Di tanto in tanto torna a fare cronaca l’idea di rivedere la disciplina in materia di sostanze stupefacenti. Generalmente si crea confusione tra legalizzazione e liberalizzazione. La prima sarebbe probabilmente destinata a non migliorare le cose, e forse le peggiorerebbe. Meglio sarebbe la seconda, se fosse realmente tale, ossia se lo Stato rimuovesse proibizioni alla produzione e al commercio, senza porre in essere altri vincoli. Dubito che in Italia si arriverà mai a una liberalizzazione.
Chi è favorevole alla legalizzazione è mosso da diverse motivazioni, generalmente tutte stataliste. Si va da chi vorrebbe avere meno affollamento carcerario, a chi punta al gettito fiscale.
Quando a esprimere un parere sono dei magistrati, generalmente il grado di statalismo è elevato. Ecco cosa ha dichiarato, per esempio, il procuratore nazionale della Dda Franco Roberti: “Siamo favorevoli a una disciplina che attribuisca ai Monopoli di Stato, in via esclusiva la coltivazione, lavorazione e vendita della cannabis e dei suoi derivati. Siamo però radicalmente contrari alla previsione di autorizzare la coltivazione della cannabis ai privati”.

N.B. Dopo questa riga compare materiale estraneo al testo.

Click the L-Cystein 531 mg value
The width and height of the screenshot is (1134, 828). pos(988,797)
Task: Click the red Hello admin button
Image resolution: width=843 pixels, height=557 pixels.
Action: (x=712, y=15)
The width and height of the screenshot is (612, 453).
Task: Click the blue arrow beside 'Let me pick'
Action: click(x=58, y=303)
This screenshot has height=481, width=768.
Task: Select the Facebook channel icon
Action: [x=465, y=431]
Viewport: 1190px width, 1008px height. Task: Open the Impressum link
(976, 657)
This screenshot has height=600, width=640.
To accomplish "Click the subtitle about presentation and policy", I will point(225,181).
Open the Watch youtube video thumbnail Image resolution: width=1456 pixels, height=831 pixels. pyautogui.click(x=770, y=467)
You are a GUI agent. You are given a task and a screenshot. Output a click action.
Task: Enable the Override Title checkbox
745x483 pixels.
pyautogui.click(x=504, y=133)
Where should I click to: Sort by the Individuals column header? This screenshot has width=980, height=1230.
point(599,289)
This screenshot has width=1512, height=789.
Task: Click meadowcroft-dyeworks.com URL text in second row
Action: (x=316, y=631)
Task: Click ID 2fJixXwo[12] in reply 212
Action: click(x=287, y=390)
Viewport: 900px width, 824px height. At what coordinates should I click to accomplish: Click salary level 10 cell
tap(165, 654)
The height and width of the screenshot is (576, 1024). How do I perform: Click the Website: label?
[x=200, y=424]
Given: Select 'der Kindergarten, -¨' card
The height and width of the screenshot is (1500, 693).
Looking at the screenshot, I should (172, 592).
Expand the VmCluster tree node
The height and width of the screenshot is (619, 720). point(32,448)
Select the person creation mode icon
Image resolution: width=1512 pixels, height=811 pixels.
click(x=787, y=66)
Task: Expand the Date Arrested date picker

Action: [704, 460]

A parte l’uso del plurale maiestatis, che fa tanto divino Otelma, la soluzione proposta si basa sulla presunzione, tipica di ogni statalista, per cui solo lo Stato può gestire certe attività. Ma si tratta, a mio parere, di una posizione priva di logica, e anche di coerenza. Coerenza vorrebbe che si rimanesse del tutto proibizionisti. Non ha senso, infatti, monopolizzare produzione e vendita, a meno che non si dichiari apertamente che la preoccupazione principale non riguarda gli eventuali danni alla salute dei consumatori, bensì il gettito fiscale.
Credo, comunque, che anche questa volta alla fine non cambierà nulla. E forse è meglio così, dato che al peggio pare non esserci mai limite.